Fesel: Ich habe auch einen Beruf, der mich stark beansprucht. Seit 25 Jahren wohne und arbeite ich in Nürnberg und seit 2004 bin ich Mitglied bei Slow Food, ein schöner Ausgleich zu meiner aufreibenden Arbeit. In dieser Zeit drängten sich immer mehr die Grundwerte ‚Gut – Sauber – Fair’ in den Vordergrund, für die ich mich schon lange engagiere - und seit 2011 tun Peter Schubert und ich das in vorderster Reihe als Vorsitzende des Slow Food Conviviums Nürnberg.
Schubert: Essen ist lustvoll – das kann aber auch ein politisches Thema sein! Mit Slow Food habe ich die für mich passende Organisation gefunden: Nicht dogmatisch, aber dennoch engagiert, kritisch und immer geist- und genussreich. Ich bin überzeugt: Mündige Konsumenten können etwas verändern und Slow Food ist die passende Plattform dafür.
HDR: Genuss oder Engagement - oder beides?
Fesel: Es gibt viel zu tun in unserer Gesellschaft – nicht nur in den Parlamenten. Bürgerschaftliches Engagement ist heute wichtiger denn je.

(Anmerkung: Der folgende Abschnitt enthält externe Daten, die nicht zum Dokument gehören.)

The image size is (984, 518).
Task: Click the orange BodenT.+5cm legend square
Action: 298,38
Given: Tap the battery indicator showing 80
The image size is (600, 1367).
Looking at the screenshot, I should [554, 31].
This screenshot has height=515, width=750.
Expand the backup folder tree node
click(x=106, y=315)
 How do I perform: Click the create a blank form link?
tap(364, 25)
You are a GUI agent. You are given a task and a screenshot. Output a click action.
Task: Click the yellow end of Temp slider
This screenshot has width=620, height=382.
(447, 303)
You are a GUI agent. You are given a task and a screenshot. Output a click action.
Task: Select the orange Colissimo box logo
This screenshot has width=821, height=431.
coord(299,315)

Ich war Vizepräsident des Marketingclubs Nürnberg, 10 Jahre als Kreisvorsitzender von Bündnis 90 / Die Grünen und immer engagierte ich mich für regionale Produzenten und Wirtschaftskreisläufe, weil gute regionale Produkte mit artgerechter Tierhaltung und verantwortungsvoller ökologischer Umgang mit den Bodenressourcen der erste Schritt zu Geschmack und Genuss sind.
Schubert: Dem kann ich nur zustimmen. Allerdings darf man bei allem bürgerschaftlichen Engagement nicht die Freude am Genießen verlieren. Manchmal habe ich schon das Gefühl, dass einige Genussverwalter herumlaufen, bei denen über dem täglichen Kampf um mehr Einfluss diese Fähigkeit auf der Strecke geblieben ist.

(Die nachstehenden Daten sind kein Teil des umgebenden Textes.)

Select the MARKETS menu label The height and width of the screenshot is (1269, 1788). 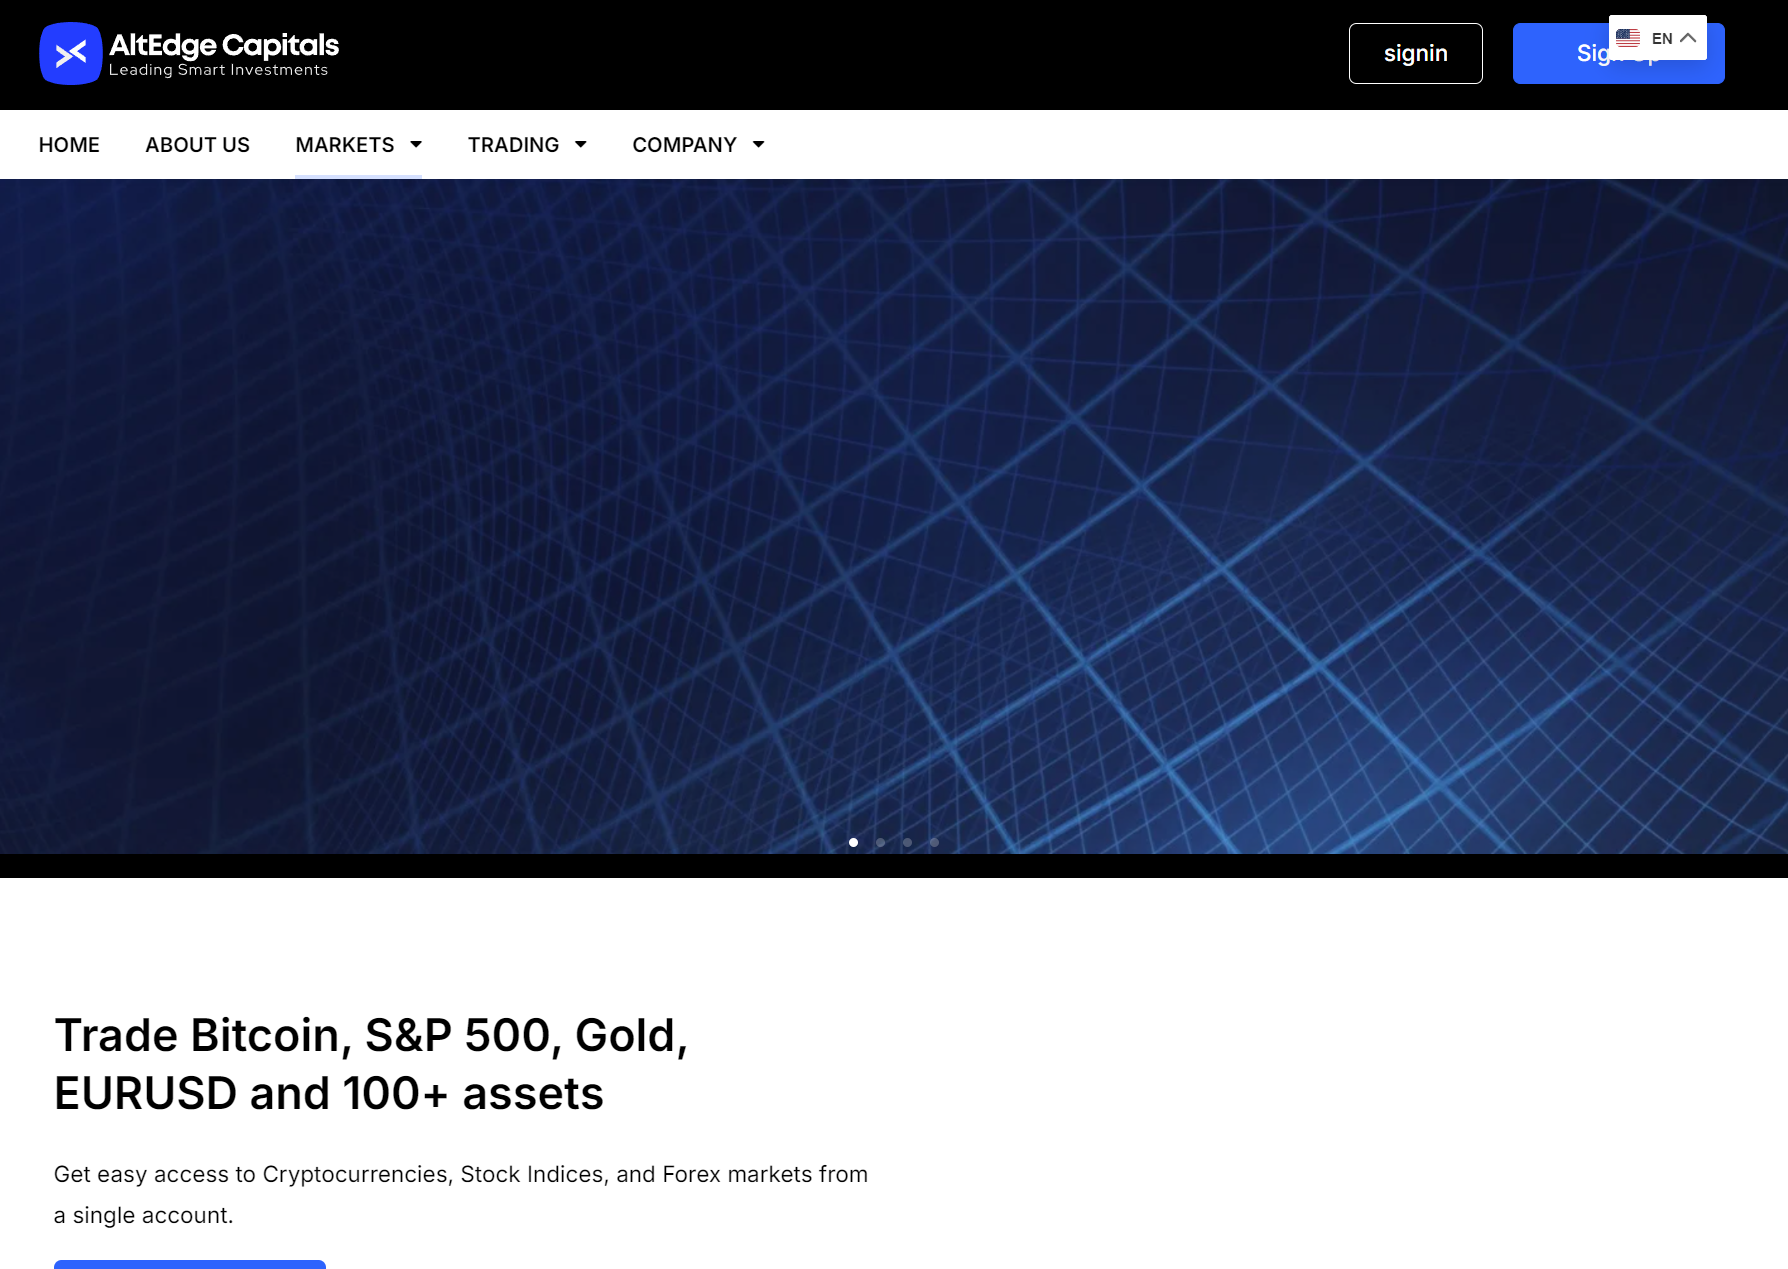(344, 145)
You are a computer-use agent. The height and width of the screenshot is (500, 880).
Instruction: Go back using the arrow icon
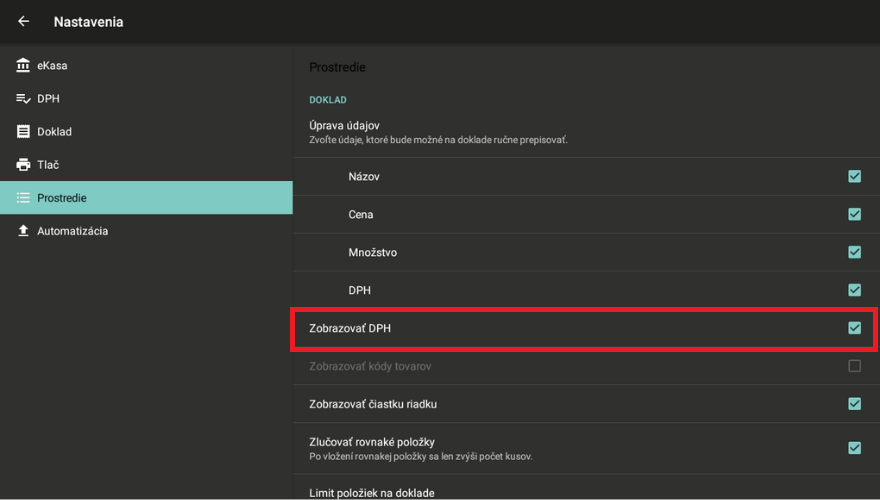24,21
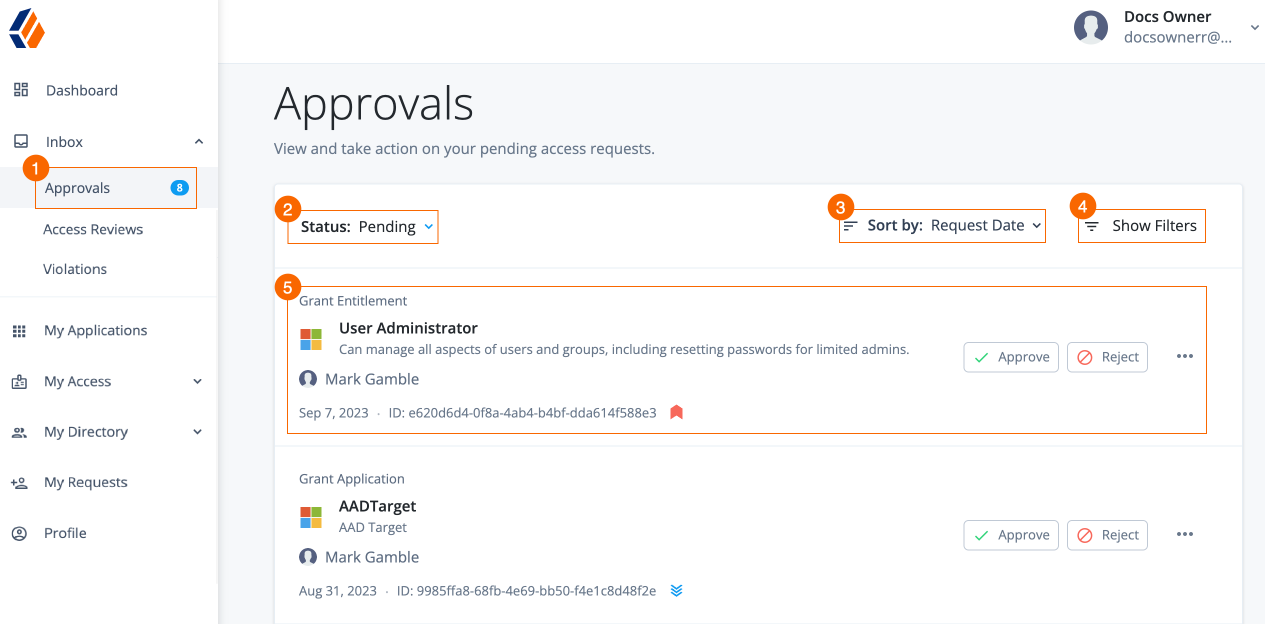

HDR: Und was wollen Sie zu guter Letzt unseren Leserinnen und Leser auf den Weg geben?
Das Schlusswort von beiden: Wir wollen Botschafter für eine genussvolle Denk- und Lebensweise sein. Uns ist es wichtig, dass Geschmack und Genuss auch morgen noch eine Zukunft haben.